某SNSの文具サイトで話題に上がっていた低価格の万年筆を買った。
PILOTから出ている「Petit1(ペチットワン)」。

全長ほぼ10cmのプラスチック製万年筆。ペン先はステンレス製。
さて、お値段はいくらだと思いますか?なんと税込み¥315。最初からインクカートリッジが1本装着されています。(別売のカートリッジは3本で¥105)
この価格といい、小さなスタイルといい、12色そろってカラフルな展示がなされていることといい、いかにも普段万年筆などとは無縁の、女子中高生をターゲットとした戦略商品、とマーケティング的には分かりやすいのだけど・・・。
実際によく見てみると、かわいらしいのは大きさだけで、中のメカニズムをみせたり、外は丸いのに内側に面を取っていたり(これは機能的要請なのかどうか判然としないが)と、必ずしも「かわいらしさ」を追求したデザインではなさそうだ。むしろ、スケルトンにしてうまくインクの色とマッチさせ、「スタイリッシュ」と言ってもいい。
「スタイリング」としてはとても気に入ったのだが、使い勝手は流石によいとは言えない。
まず、この短さのため、使用時には必ずキャップを後ろに付けないといけない。このキャップを嵌めたときの「節度感」が全くないのだ。基本的に丸くフラットな表面形状なので、キャップは「摩擦」だけで嵌っているしかない。これが緩いと使っているうちにキャップがはずれてくる。さりとて、しっかりギュッと嵌めるとそのうちに、キャップの口が割れてくるのでは、と心配になる。傷も付いたりするのではないだろうか。
もう一つは軸を持つ指のところに段差がくるため、違和感が大きい。
いずれにしても長時間使うのには向きそうにない。ちょっとしたメモ書き用途なのだろうか。
ステンレス製のペン先の書き味はそこそこである。ただ、今回購入した2本を比べても、線の太さも紙との滑り感もかなり違う。この価格ではそこまで品質を統一できないだろうし、展示されているうちにお客さんが試し書きしたときに筆圧でペン先が開くということも有り得るだろう。

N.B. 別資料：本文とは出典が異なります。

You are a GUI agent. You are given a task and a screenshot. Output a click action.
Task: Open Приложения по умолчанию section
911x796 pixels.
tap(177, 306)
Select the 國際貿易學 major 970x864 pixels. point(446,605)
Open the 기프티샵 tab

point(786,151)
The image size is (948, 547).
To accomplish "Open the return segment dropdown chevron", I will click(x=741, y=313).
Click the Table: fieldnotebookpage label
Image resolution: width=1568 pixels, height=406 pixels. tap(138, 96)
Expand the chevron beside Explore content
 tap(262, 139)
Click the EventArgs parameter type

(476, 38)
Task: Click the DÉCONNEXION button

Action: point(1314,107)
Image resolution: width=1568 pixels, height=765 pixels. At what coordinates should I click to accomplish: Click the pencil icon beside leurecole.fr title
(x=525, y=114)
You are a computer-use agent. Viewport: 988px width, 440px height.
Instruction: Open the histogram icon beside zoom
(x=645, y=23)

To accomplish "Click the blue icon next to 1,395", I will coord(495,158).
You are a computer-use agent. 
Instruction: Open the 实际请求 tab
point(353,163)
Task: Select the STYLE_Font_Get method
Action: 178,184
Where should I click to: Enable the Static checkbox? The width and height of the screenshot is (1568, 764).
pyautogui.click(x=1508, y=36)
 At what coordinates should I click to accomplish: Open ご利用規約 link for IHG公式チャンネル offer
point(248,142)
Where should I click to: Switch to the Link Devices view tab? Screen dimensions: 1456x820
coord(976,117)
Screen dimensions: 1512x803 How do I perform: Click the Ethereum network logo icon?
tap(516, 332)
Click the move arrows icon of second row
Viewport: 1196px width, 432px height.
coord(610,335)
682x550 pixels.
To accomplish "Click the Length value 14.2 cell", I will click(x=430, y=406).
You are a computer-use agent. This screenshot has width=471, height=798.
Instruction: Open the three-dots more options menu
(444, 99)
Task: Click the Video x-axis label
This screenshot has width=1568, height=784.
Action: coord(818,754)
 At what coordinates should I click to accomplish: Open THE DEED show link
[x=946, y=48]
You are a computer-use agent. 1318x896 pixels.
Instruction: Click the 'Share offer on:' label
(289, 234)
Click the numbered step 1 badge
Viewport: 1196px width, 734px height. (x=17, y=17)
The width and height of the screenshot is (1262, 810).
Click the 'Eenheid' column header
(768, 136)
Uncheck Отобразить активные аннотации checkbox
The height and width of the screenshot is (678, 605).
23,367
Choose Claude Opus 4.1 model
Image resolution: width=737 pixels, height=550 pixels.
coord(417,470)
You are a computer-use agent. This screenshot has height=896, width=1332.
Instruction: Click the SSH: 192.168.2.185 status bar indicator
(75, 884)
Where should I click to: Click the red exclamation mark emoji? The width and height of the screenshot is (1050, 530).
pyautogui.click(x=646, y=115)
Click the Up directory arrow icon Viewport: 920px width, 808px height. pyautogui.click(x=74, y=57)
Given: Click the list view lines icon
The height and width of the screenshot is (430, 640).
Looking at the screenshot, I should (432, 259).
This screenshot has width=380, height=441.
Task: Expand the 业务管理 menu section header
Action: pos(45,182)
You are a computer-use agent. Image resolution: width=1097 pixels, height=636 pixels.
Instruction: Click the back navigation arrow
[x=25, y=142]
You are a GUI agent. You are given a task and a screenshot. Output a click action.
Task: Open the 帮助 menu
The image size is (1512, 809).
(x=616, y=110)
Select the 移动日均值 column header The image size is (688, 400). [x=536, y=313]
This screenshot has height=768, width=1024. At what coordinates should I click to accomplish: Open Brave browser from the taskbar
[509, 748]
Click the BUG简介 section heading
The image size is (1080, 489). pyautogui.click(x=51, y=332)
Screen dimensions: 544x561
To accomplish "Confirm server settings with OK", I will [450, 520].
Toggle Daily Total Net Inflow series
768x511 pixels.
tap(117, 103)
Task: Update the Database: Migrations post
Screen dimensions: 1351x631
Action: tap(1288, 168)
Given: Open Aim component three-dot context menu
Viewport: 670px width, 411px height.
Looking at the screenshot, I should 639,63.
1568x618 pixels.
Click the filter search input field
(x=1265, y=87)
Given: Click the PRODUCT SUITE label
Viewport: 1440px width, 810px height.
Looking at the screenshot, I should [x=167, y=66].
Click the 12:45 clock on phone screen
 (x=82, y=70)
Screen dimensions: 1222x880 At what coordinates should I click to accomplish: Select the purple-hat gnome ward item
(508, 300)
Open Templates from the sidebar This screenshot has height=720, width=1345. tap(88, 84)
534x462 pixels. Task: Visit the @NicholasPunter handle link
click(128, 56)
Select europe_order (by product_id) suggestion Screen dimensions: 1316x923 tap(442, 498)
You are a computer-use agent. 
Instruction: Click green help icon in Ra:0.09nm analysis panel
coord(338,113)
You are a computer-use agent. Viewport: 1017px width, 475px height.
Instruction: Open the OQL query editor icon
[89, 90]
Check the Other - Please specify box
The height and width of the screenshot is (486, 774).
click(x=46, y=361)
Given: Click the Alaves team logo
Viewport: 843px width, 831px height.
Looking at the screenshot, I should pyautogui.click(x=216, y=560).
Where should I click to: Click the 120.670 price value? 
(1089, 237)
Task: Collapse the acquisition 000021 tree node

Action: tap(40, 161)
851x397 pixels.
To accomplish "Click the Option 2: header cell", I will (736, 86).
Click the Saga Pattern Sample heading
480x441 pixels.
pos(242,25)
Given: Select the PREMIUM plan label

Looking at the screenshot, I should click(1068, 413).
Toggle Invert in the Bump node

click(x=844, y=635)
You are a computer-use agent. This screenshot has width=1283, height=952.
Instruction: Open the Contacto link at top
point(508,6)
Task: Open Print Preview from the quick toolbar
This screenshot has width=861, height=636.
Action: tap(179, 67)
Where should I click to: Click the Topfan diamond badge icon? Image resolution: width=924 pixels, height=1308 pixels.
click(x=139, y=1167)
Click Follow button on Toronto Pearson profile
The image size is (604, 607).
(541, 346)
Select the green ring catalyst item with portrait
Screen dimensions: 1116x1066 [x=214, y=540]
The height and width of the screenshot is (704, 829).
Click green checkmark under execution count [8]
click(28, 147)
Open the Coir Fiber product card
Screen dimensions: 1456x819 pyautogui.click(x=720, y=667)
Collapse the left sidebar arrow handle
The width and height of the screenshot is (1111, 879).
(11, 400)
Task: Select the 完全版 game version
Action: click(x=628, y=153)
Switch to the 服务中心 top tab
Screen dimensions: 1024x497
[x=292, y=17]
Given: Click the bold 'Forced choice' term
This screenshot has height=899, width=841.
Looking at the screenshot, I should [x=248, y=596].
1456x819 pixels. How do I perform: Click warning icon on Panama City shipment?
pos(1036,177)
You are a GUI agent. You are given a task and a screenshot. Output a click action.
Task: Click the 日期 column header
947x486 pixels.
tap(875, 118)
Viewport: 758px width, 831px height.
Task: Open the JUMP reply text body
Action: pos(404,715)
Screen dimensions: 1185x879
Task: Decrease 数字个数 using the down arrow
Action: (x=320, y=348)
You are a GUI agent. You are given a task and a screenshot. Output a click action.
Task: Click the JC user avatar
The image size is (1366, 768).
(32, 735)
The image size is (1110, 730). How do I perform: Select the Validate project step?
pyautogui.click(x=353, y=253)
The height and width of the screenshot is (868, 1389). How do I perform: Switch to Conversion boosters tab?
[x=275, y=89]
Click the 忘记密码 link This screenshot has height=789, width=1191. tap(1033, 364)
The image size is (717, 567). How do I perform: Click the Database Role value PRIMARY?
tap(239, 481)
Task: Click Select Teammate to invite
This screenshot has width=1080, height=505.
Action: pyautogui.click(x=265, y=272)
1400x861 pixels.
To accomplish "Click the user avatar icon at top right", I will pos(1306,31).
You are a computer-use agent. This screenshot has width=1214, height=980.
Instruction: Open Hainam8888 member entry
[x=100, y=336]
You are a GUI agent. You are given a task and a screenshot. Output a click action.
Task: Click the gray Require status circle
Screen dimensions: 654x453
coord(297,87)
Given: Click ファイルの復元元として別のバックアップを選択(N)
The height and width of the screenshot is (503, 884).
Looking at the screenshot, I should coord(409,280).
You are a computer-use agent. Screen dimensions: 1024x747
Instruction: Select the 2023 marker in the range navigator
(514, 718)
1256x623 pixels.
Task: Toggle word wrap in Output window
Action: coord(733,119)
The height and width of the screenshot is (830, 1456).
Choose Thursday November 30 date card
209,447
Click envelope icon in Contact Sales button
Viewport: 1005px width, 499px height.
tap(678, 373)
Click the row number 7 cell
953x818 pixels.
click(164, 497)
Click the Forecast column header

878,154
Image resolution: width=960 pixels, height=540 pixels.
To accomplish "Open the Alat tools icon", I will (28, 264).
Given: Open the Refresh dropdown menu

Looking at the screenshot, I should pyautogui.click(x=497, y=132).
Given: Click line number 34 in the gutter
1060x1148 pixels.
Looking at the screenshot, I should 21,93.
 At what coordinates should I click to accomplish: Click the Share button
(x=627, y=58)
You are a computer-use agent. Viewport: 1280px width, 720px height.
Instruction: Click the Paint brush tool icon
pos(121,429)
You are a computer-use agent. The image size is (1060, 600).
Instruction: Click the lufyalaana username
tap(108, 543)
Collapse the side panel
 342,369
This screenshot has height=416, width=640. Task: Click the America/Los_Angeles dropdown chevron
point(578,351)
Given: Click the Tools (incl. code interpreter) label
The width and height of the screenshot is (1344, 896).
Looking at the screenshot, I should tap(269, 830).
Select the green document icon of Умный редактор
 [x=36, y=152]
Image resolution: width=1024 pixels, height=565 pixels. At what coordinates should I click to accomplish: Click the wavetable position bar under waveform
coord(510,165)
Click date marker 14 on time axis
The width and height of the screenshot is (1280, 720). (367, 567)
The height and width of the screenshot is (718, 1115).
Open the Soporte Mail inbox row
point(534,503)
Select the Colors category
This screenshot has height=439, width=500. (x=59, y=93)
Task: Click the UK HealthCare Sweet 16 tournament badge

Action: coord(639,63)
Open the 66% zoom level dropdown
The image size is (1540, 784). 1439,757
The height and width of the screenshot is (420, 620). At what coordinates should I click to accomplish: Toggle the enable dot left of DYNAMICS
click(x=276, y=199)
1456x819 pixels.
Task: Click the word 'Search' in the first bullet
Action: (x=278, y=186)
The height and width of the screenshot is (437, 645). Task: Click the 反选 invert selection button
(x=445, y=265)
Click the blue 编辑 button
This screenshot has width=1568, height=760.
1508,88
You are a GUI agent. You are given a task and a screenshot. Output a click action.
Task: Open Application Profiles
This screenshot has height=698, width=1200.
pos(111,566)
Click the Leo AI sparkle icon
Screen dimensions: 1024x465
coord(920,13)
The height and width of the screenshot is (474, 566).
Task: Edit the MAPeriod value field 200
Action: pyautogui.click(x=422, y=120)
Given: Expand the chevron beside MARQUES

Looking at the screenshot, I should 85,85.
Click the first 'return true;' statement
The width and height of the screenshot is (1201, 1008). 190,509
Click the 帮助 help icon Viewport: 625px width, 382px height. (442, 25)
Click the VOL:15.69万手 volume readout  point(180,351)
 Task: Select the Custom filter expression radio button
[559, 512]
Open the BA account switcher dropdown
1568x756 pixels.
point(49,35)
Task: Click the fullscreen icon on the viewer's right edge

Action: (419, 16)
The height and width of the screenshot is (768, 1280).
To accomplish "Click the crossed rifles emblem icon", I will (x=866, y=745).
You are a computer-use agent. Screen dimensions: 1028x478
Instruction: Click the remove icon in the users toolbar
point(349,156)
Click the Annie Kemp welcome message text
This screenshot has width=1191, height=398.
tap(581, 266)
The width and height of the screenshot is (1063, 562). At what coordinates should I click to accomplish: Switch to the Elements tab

他には展示品はかなりキャップの中にインクが飛び散っているものが多かったので、気圧や温度の影響を受けやすいのかもしれない。
さて、いろいろ不満足な点を上げたが、シンプルなスタイルを貫いて、尚且つ書きやすくするための、ここから先の仕様(デザイン)は確かに容易ではない。
機能や価格までを「デザイン」の範疇とするトータルな意味では「Petit1」のデザインは、かなりギリギリのところで勝負していると言える。
一時の流行商品で終わらず、使い勝手を改善してこの分野が残ってほしいと思う。
そして、ある意味、その「解答」といえるのではないかと思うのが、ペリカンの「ペリカーノ・ジュニア」である。(商品としてはこちらの方が先で、随分前から販売されているようである。デザインもマイナーチェンジされている。)

軸は赤・黄・青・緑の4色で、インクカートリッジの色は7色。価格は¥1,200。
これは長さも十分だし、指の当たるところにも軟質樹脂が使用されており、ステンレス製のペン先もスムーズで書き味としては申し分ない。
写真では分からない微妙なカーブを持った軸も持ちやすさのためだろうか。
ポップな製品を作っても、押さえるべきところは押さえているのが、いかにもドイツ製品らしい。
キャップの金型にわずかな甘さがあるのと、写真の黄色い部分にインクが染み込むと汚れが取れないのが残念である。
パイロットの¥300という価格設定もインパクトがあるが、ペリカンの製品との距離を埋めて「カジュアルな万年筆」という分野を確立するために、ぜひとも価格以外のアプローチをしてほしい。